Nachhaltigkeit brauche neben technischer Entwicklung auch Veränderung von Gewohnheiten, Routinen und Strukturen. „Es geht nicht darum, dass wir die richtigen Produkte im Laden kaufen, sondern dass die Produkte im Laden sich verändern.“

 

Beispiele für solche „Ökoroutine“ gebe es bereits: die FCKW-freien Kühlschränke sind heute Standard. Die Wärmeschutzverordnung hat den Energiebedarf von Häusern auf 10 % des Wertes von 1977 reduziert. In ähnlicher Weise könnte man auch eine Veränderung der Nahrungsmittelproduktion steuern. Die Landwirte, so Kopatz‘ Erfahrung, wären sofort dabei, wenn solche neuen Regeln EU-weit Gültigkeit hätten so dass sie nicht vom Markt abgehängt würden.

 

Ebenso sagten in einer Studie 80 % der Topmanager, dass es für eine nachhaltige Wirtschaft Vorgaben der Politik brauche.

 

Neue Standards, so der Umweltwissenschaftler, reichten jedoch nicht aus – es brauche auch neue Limits.
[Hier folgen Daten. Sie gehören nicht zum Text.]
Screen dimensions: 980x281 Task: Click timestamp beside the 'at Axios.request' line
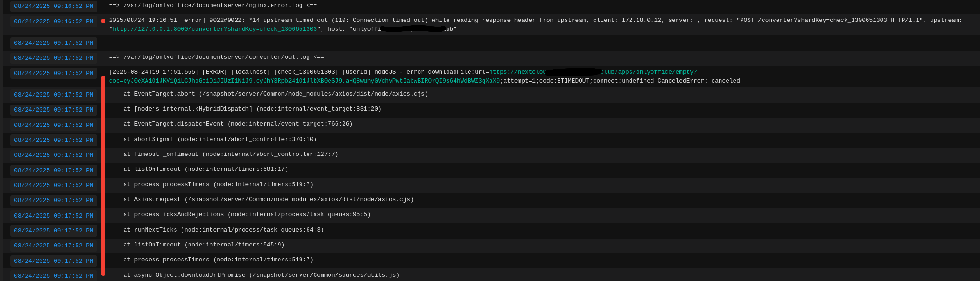54,200
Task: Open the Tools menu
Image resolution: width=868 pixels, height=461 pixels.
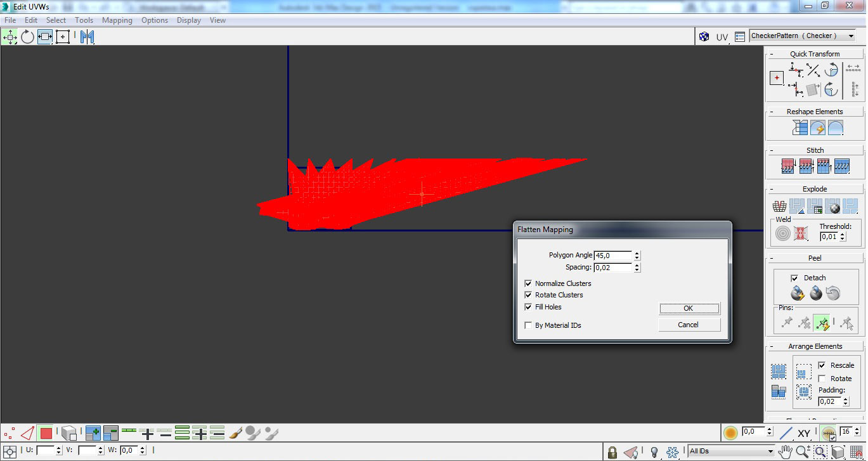Action: (x=84, y=20)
Er plädiert dafür, den Flugverkehr auf dem aktuellen Niveau einzufrieren. „Ich werbe für Unterlassung: keine neue Startbahn in München, kein neues Terminal in Frankfurt.“ Gleiches gelte für den Straßenbau: Solange sich die Produktion einer Tiefkühl-Lasagne auf 20 Länder verteile, löse der Bau neuer Straßen keine Probleme. Allein seit 2002 habe sich die Staulänge in Deutschland vervierfacht.

 

Doch das Thema „Limits“ werde in Deutschland gar nicht diskutiert. Auch seien solche Begrenzungen nur durchzusetzen, wenn alle mitmachten, und genau da sei die Politik gefragt. Konsumverhalten, so die Überzeugung des Referenten, sei nur in der Theorie ein politisches Verhalten. Gesamtgesellschaftlich bewirke es zuwenig. „Klare Ziele für ein CO2-Limit sind verlässlicher als eine CO2-Steuer.“

 

All denen, die an dieser Stelle von einem Eingriff in die persönliche Freiheit sprechen, hält Kopatz entgegen: „Die ganze Straßenverkehrsordnung ist ein Eingriff in die Freiheitsrechte!“ Und doch stehe außer Frage, dass es sinnvoll sei, sich anzuschnallen und bei Rot zu halten.

 

Kopatz wirbt auch dafür, den Menschen positive Bilder zu zeigen von dem, was möglich wäre. „Darum geht es: dass das Richtige zu tun sich clever anfühlt!“

 

„Engagiert, klar und deutlich gesagt“ nannte in ihrem Dank die Büdinger Dekanin Sabine Bertram-Schäfer die Worte von Dr. Kopatz. Viel Stoff für Diskussion in den anschließenden Gesprächsrunden, zu denen rund hundert Gäste aus Politik, Kirche und gesellschaftlichen Institutionen der Region gekommen waren. Für stimmungsvollen Hintergrund sorgten Pianist Shanaka Perera und Saxofonist Ron Faust von der Jazzpopformation „pianoplus“ aus Bad Nauheim.